# [WHAT THIS TASK INVOLVES]
Render the records below as a JSON list of strings, one string per line and omitting blank lines, covering everything from the start of the records through the line that contains "point(208,91)", both included.

# [MATERIAL PROVIDED]

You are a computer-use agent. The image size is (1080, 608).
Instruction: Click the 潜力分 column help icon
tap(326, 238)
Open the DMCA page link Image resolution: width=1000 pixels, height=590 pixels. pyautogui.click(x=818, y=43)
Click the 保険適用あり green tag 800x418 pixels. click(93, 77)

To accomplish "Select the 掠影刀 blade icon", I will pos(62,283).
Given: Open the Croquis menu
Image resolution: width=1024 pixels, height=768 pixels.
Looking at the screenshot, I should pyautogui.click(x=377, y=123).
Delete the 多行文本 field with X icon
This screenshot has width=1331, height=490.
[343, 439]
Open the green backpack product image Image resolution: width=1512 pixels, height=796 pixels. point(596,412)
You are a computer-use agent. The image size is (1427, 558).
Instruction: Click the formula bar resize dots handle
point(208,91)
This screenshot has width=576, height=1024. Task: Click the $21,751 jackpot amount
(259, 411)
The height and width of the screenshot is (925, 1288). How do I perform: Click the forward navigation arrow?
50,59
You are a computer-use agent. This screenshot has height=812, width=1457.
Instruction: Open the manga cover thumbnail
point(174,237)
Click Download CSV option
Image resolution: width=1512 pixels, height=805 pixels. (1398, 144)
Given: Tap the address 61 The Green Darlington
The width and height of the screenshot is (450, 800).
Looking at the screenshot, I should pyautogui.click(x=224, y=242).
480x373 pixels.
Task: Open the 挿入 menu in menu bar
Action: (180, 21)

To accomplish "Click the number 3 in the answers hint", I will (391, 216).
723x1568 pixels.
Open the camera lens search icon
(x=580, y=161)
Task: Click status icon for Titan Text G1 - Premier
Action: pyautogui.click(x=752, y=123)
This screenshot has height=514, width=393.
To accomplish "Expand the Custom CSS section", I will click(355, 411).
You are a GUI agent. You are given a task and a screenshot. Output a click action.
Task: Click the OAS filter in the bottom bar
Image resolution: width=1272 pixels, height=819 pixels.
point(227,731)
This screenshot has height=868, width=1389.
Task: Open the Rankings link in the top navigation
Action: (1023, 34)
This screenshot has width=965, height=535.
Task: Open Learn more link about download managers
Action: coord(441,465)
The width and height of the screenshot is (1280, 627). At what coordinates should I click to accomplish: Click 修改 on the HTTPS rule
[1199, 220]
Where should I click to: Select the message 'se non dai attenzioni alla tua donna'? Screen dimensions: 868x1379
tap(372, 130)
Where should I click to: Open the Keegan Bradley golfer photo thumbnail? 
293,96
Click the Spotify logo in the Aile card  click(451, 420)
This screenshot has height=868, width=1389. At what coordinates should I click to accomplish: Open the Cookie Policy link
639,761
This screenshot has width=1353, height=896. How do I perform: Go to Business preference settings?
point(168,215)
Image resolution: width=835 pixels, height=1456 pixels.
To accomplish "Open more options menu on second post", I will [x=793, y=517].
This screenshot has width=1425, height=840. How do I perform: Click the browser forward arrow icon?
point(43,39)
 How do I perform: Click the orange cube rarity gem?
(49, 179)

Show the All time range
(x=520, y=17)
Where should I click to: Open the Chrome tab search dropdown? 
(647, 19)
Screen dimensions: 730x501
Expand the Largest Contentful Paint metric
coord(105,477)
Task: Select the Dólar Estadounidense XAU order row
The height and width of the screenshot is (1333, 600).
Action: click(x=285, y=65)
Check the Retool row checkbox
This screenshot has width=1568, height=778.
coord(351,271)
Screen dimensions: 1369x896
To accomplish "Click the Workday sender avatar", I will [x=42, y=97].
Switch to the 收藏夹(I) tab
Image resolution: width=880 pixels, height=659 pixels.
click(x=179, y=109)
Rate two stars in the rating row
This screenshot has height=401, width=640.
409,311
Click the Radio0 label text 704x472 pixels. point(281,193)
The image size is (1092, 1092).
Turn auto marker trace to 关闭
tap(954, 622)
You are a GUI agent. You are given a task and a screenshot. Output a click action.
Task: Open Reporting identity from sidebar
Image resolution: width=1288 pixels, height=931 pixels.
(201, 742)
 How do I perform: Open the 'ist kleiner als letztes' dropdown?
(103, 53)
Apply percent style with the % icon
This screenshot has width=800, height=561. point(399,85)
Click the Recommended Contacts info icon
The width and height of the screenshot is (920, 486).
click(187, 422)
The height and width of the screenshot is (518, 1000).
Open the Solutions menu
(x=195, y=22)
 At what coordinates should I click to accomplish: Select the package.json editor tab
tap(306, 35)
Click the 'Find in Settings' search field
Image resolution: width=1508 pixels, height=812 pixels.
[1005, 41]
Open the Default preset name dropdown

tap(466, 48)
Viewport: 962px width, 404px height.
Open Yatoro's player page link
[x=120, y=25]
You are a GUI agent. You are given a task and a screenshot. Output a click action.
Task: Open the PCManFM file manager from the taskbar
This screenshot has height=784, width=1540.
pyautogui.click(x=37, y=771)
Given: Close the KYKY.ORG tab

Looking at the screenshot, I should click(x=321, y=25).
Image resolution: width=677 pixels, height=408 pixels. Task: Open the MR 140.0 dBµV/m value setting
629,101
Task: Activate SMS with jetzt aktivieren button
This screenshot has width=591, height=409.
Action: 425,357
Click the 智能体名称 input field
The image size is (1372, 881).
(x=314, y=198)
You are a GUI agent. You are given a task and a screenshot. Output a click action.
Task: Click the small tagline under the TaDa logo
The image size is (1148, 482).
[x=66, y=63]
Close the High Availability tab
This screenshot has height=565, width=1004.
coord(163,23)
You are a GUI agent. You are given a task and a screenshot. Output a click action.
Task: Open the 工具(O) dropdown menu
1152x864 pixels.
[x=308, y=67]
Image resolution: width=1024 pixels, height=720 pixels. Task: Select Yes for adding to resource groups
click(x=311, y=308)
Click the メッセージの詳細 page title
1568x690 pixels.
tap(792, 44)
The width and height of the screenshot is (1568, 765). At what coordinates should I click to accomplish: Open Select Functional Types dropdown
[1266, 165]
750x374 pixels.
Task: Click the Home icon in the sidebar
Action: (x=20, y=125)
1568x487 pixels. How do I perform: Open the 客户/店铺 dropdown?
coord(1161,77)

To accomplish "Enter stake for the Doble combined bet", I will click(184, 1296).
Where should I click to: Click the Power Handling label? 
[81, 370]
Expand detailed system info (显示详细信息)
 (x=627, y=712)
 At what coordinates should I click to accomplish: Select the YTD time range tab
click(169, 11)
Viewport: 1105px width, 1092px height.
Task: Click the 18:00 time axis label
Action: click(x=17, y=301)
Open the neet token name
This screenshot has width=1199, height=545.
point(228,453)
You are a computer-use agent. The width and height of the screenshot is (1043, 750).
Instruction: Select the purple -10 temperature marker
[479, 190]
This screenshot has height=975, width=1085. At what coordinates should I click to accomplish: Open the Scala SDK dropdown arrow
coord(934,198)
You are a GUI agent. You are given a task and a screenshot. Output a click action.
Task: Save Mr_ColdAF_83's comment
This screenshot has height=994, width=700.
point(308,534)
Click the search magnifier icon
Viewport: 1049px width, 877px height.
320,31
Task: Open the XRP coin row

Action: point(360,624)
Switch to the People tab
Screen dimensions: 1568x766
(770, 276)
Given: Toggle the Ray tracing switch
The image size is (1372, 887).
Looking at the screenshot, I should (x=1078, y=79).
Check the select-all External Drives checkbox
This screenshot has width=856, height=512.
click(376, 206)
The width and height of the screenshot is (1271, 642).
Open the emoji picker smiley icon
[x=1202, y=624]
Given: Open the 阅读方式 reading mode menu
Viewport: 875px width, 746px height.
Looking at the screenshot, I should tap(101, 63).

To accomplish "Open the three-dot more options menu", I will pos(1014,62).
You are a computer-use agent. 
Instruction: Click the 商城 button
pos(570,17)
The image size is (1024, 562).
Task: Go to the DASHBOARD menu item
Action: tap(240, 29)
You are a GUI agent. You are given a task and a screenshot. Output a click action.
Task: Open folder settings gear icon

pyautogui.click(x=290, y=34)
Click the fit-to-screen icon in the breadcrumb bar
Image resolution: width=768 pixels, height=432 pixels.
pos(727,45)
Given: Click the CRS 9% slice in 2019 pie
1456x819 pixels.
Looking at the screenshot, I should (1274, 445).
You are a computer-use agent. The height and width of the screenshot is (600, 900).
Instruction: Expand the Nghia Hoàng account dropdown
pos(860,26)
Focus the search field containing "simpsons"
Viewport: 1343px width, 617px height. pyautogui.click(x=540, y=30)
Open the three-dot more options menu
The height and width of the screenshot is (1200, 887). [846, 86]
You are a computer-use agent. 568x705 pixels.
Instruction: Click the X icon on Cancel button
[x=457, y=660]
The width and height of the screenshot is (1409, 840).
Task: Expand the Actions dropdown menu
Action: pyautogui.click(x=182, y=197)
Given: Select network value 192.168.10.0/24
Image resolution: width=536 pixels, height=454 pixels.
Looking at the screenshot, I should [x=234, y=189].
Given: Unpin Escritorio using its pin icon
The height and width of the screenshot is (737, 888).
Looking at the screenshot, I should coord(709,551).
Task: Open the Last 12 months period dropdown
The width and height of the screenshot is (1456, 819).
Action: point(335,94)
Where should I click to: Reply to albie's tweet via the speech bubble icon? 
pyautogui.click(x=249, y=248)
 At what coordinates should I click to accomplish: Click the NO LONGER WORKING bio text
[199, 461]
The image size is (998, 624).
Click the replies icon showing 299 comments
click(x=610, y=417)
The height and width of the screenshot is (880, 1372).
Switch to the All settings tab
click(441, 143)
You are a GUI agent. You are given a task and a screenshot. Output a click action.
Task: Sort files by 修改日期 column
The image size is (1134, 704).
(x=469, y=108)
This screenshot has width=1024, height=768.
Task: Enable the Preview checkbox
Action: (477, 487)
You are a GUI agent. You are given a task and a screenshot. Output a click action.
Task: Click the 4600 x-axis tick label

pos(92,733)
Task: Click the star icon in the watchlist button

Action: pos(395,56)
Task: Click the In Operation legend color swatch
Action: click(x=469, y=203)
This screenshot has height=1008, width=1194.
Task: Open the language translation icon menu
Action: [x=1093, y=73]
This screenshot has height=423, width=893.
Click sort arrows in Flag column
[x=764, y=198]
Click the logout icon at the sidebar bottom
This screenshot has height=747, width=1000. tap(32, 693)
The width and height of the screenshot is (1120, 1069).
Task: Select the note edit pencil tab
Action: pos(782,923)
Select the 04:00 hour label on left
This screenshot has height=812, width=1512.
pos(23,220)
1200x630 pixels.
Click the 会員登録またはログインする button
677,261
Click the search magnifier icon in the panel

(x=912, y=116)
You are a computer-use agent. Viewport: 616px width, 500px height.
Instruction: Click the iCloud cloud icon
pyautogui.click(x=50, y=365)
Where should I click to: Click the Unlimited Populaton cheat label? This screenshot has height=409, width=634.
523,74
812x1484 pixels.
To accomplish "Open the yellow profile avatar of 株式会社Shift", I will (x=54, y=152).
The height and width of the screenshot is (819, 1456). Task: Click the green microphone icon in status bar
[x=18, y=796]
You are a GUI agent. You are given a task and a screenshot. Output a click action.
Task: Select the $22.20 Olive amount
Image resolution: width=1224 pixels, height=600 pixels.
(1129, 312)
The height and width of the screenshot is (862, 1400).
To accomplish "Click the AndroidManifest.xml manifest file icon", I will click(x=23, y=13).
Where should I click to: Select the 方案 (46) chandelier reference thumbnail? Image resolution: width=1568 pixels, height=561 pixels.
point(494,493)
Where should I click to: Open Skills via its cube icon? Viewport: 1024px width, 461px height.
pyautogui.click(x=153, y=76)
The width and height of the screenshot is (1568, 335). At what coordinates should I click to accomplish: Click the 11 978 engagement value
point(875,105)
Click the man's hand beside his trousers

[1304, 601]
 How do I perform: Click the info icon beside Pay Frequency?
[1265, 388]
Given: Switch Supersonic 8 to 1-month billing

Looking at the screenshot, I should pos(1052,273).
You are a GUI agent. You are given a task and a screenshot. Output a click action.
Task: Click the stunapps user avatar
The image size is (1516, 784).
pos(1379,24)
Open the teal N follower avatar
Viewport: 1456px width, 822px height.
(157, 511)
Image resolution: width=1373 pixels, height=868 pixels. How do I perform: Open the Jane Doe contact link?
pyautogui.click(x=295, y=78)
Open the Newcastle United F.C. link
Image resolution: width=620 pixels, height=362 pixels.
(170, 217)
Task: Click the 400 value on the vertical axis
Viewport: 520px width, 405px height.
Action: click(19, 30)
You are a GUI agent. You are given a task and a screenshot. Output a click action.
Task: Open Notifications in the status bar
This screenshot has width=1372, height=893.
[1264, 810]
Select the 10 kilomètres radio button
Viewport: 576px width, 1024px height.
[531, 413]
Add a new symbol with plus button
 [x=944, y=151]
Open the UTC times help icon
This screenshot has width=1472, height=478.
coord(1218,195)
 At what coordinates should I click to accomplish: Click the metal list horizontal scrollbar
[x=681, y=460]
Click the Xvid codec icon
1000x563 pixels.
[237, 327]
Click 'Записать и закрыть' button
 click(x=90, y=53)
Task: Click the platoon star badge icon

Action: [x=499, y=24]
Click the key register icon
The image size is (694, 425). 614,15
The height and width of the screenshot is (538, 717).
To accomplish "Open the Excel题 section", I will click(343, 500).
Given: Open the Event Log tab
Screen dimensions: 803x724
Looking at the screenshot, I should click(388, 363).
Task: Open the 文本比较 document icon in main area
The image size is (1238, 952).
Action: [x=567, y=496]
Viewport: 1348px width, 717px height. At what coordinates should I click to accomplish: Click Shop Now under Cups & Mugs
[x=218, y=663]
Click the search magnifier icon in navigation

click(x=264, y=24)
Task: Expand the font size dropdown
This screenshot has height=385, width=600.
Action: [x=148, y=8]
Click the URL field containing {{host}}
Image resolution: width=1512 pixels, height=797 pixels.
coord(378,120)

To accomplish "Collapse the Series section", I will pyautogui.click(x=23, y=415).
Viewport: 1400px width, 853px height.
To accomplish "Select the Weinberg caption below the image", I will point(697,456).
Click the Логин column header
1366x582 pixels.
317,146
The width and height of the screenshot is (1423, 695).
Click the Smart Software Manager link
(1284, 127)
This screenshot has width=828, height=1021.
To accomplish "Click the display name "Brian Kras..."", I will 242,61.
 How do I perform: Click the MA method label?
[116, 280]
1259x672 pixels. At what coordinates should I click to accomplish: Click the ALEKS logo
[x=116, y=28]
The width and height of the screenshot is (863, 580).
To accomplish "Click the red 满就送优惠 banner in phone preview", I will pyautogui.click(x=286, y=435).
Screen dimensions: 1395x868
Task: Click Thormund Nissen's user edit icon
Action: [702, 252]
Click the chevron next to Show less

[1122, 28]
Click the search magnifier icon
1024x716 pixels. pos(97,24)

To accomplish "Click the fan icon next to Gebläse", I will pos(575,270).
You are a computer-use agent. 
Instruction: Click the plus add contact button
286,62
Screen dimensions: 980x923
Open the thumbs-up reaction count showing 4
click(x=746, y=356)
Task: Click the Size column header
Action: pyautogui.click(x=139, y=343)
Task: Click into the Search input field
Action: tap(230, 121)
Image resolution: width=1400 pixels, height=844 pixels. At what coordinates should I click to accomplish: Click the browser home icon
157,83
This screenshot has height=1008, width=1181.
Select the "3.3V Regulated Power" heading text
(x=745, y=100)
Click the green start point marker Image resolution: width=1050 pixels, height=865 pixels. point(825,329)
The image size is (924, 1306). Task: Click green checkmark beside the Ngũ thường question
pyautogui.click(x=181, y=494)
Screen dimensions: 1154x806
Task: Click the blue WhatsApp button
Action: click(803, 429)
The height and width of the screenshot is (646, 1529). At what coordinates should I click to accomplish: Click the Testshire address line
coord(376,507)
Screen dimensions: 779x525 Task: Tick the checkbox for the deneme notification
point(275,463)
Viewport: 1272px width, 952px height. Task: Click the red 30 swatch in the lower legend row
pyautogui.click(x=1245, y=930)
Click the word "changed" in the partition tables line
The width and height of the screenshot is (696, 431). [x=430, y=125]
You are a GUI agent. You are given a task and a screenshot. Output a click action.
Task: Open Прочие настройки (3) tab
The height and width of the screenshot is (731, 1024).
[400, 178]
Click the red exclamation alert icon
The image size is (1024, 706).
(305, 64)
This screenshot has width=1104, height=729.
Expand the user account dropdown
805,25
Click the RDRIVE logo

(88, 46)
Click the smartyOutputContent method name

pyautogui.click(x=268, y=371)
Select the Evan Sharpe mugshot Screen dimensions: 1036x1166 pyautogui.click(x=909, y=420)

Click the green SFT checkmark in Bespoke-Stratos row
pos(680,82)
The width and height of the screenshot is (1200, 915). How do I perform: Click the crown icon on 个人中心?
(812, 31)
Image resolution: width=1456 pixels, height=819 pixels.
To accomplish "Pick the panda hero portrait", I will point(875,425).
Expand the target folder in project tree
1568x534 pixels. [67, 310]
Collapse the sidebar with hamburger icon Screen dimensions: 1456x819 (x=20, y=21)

# [SOLVED EXERCISE]
[
  "You are a computer-use agent. The image size is (1080, 608).",
  "Instruction: Click the 潜力分 column help icon",
  "tap(326, 238)",
  "Open the DMCA page link Image resolution: width=1000 pixels, height=590 pixels. pyautogui.click(x=818, y=43)",
  "Click the 保険適用あり green tag 800x418 pixels. click(93, 77)",
  "To accomplish \"Select the 掠影刀 blade icon\", I will pos(62,283).",
  "Given: Open the Croquis menu",
  "Image resolution: width=1024 pixels, height=768 pixels.",
  "Looking at the screenshot, I should pyautogui.click(x=377, y=123).",
  "Delete the 多行文本 field with X icon",
  "This screenshot has width=1331, height=490.",
  "[343, 439]",
  "Open the green backpack product image Image resolution: width=1512 pixels, height=796 pixels. point(596,412)",
  "You are a computer-use agent. The image size is (1427, 558).",
  "Instruction: Click the formula bar resize dots handle",
  "point(208,91)"
]